Segment Start: Page extract

Campbell said it was unclear where the pressure to save money was coming from.

"Unless it means that the government has now imposed some further restrictions on spending that weren't there before, in which case it sheets home directly to the Minister of Health who should not be making these last-minute calls on a hospital service.

"It's very much the wrong way to be running this."

Campbell said any intention to reduce hospital spending was misplaced, and Te Whatu Ora had a legal and moral responsibility to its staff and patients.

Shane Reti

                                                  Health Minister Shane Reti. Photo: RNZ / Nate McKinnon

"The primary responsibility that the leadership of Te Whatu Ora has is to the Pae Ora legislation and its principles and the Te Mauri o Rongo health charter that it's entered into with its staff. In these actions it's completely over-riding both of those."

Te Whatu Ora released the $105m figure to RNZ on Friday afternoon after a series of leaks about which health districts faced what targets. The savings ordered range from 0.6 percent to 1.2 percent of a district's budget.

Health NZ was funded almost $23 billion for 2023-24.

Health unions have warned the constraints will impact medical care, a claim denied by Health NZ and Health Minister Shane Reti.

Segment End: Page extract

◆ Explore the material
1/ Write out the portion of the report on Te Whatu Ora's savings targets starting at "Campbell said it" and ending at "a hospital service.".
2/ Extend the report on Te Whatu Ora's savings targets, beginning directly after its final sentence.

Segment Start: Recorded information

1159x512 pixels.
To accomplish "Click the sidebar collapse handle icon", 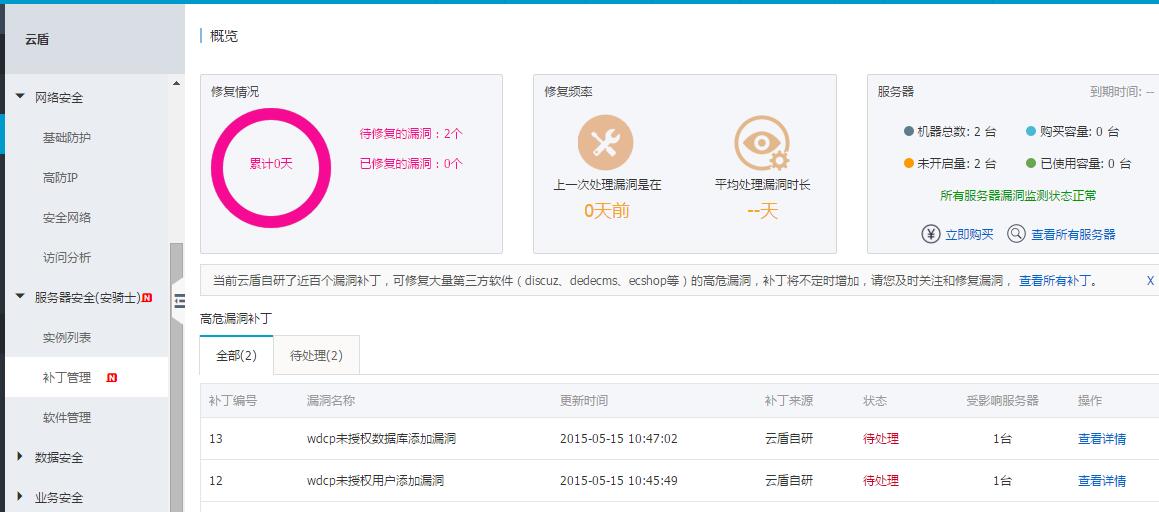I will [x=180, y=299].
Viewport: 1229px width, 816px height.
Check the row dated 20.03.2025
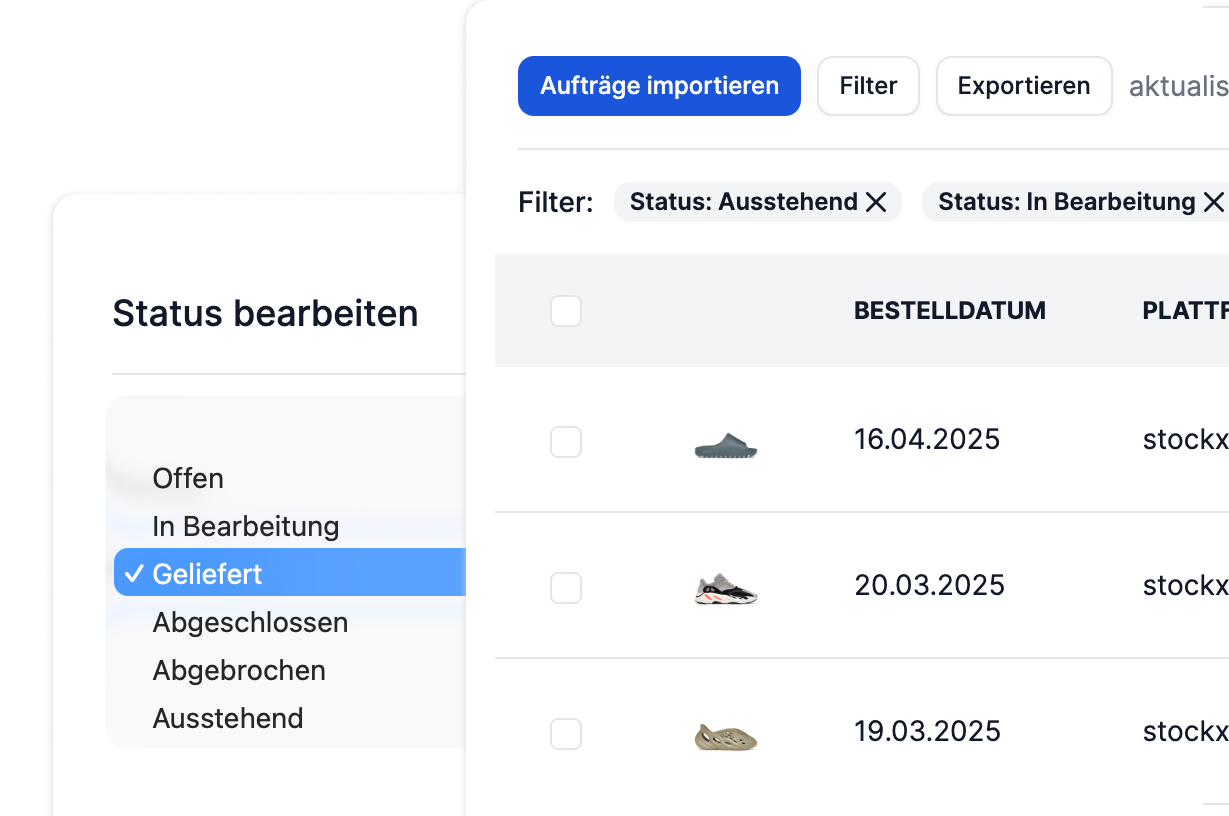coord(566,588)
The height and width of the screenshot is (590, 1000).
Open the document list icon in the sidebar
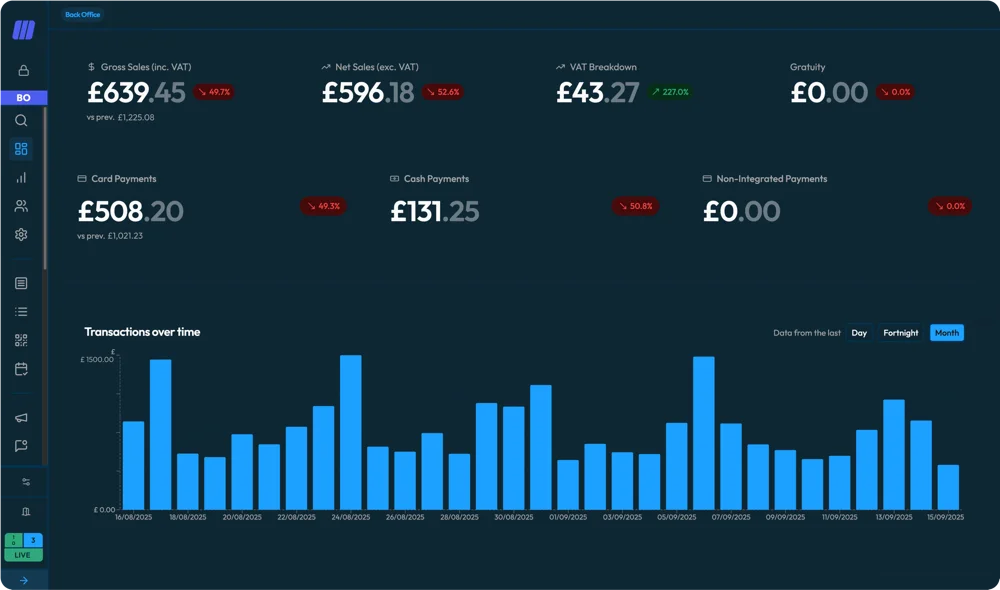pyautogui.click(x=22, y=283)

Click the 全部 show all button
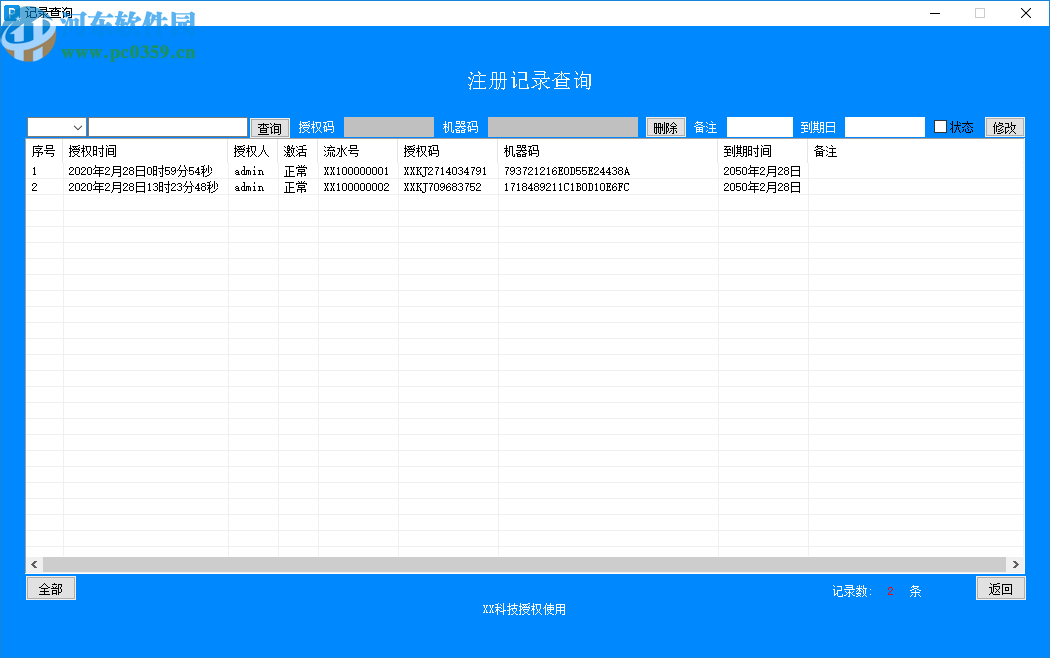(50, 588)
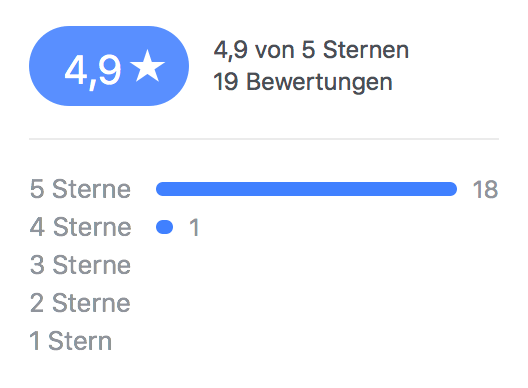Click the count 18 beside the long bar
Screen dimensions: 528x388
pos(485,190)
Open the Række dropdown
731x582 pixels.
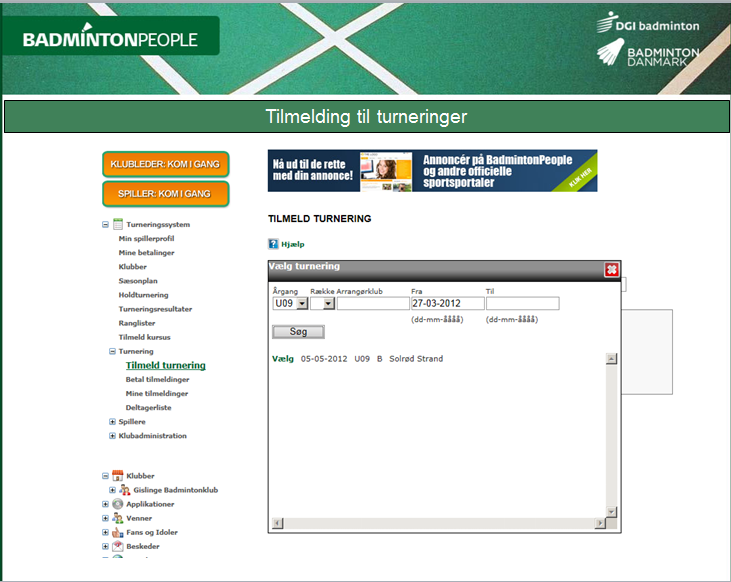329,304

Segment End: Recorded information

◆ Set of answers
1/
Campbell said it was unclear where the pressure to save money was coming from.

"Unless it means that the government has now imposed some further restrictions on spending that weren't there before, in which case it sheets home directly to the Minister of Health who should not be making these last-minute calls on a hospital service.

2/
Various government departments and ministries have been ordered to slash their budgets by up to 7.5 percent, cuts which the opposition said were being made to fund tax cuts for the likes of landlords.

"Health NZ is not subject to the same government directive for savings as some other departments," Reti said on Friday.

"These are operational decisions made by Health NZ, not the government. What Health NZ is doing is finding ways to reduce spending by making day-to-day operational practices as efficient as possible so they can re-invest in the frontline.

"I have been assured that managing clinical risk and sustaining services is always Health NZ's top priority. None of these cost-saving measures will impact the level of care patients receive."

Campbell was sacked from the Te Whatu Ora board last year over a political attack he made about the National Party's Three Waters policy.